» TEXTE À LIRE:

_____

LA RENGAINE SOUVERAINISTE:
UN HYMNE À LA LIBERTÉ?
 
par Olivier Golinvaux
  
  
          Je l'avoue, c'est avec tristesse et monotonie que je découvre l'actualité québécoise, tant elle ne diffère pas de la douce tyrannie qui règne ici en France. Les ménestrels de l'étatisme jouent la même musique, chantent pratiquement les mêmes refrains, l'accent en plus. Parmi ceux-ci, il en est un qui a plus particulièrement attiré mon attention cette semaine: celui de la bonne vieille rengaine souverainiste. Dieu quel concert! Entre le crooner socialo-gaulliste Philippe Séguin(1) – en guest star – et les ténors bloquistes, il y avait de quoi accompagner un lever de drapeau.
 
          Les souverainistes franchouillards savent se serrer les coudes, peu importe que l'ennemi à abattre soit un fédéralisme vieux de 150 ans – au Canada – ou l'ébauche d'un fédéralisme émergent – l'eurofédéralisme de l'Union européenne. Pouvoir à conquérir, pouvoir à ne pas laisser filer: on se trouve vite des points communs. De quoi brandir ensemble les étendards de « l'exception (stato) culturelle française » (voir LA « DIVERSITÉ CULTURELLE », UN PRÉTEXTE PAYANT, le QL, no 51), du « Droit à l'autodétermination », de « la mère patrie et de son génie de la langue » (voir Prix Béquille d'or) et de toute la quincaillerie idéologique du genre. En fin de compte, derrière l'écran de fumée de la novlangue de circonstance, c'est bel et bien de souveraineté dont il s'agit ici. 
  
          Souveraineté. Ce mot m'est devenu au fil du temps aussi insupportable qu'une fraise de dentiste. Et en tant que libertarien, souveraineté fait partie du top ten des mantras magiques sur l'invocation desquels les bien-pensants me claquent la porte de la discussion à la figure – les autres favoris étant indubitablement « pauvre rêveur » et « sale con ». Si ces deux dernières expressions appréhendent la réalité sans fard – du moins s'agissant de ma personne – le concept de souveraineté quant à lui est entouré de voiles mystérieux qui en dissimulent par trop la véritable substance. Aussi n'est-il pas inutile d'en rappeler les contours, afin de le situer dans la perspective libertarienne.

_____

» DONNÉES:

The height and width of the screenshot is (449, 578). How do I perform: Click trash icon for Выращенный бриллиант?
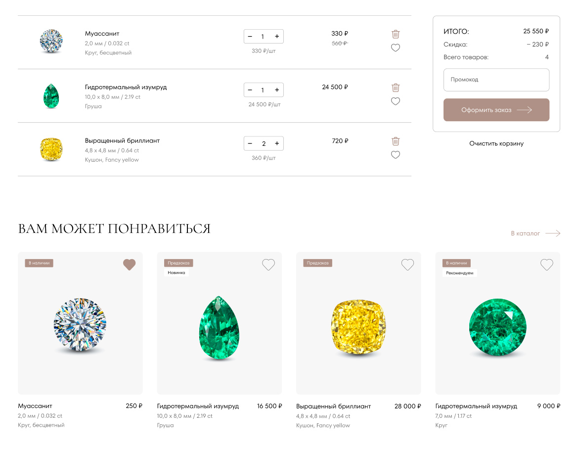[396, 141]
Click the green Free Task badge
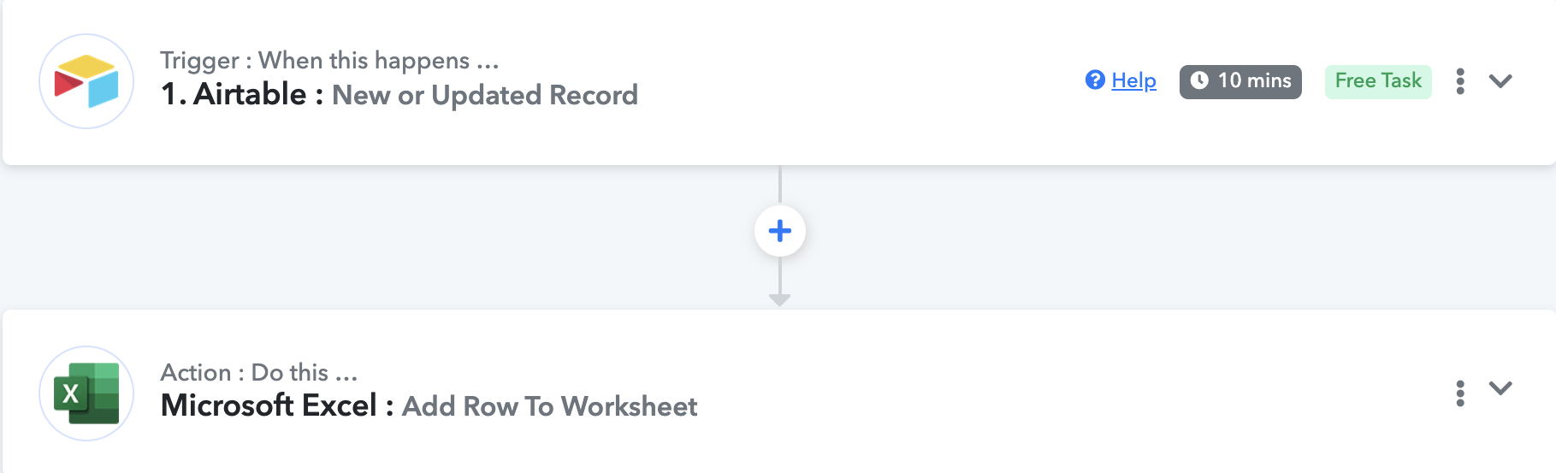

_____

» CONSIGNE: Dans le texte sur la rengaine souverainiste, relevez toutes les formules entre guillemets que les souverainistes brandissent ensemble comme étendards. Ces données proviennent d'une source distincte du texte.

» CORRIGÉ:
- « l'exception (stato) culturelle française »
- « Droit à l'autodétermination »
- « la mère patrie et de son génie de la langue »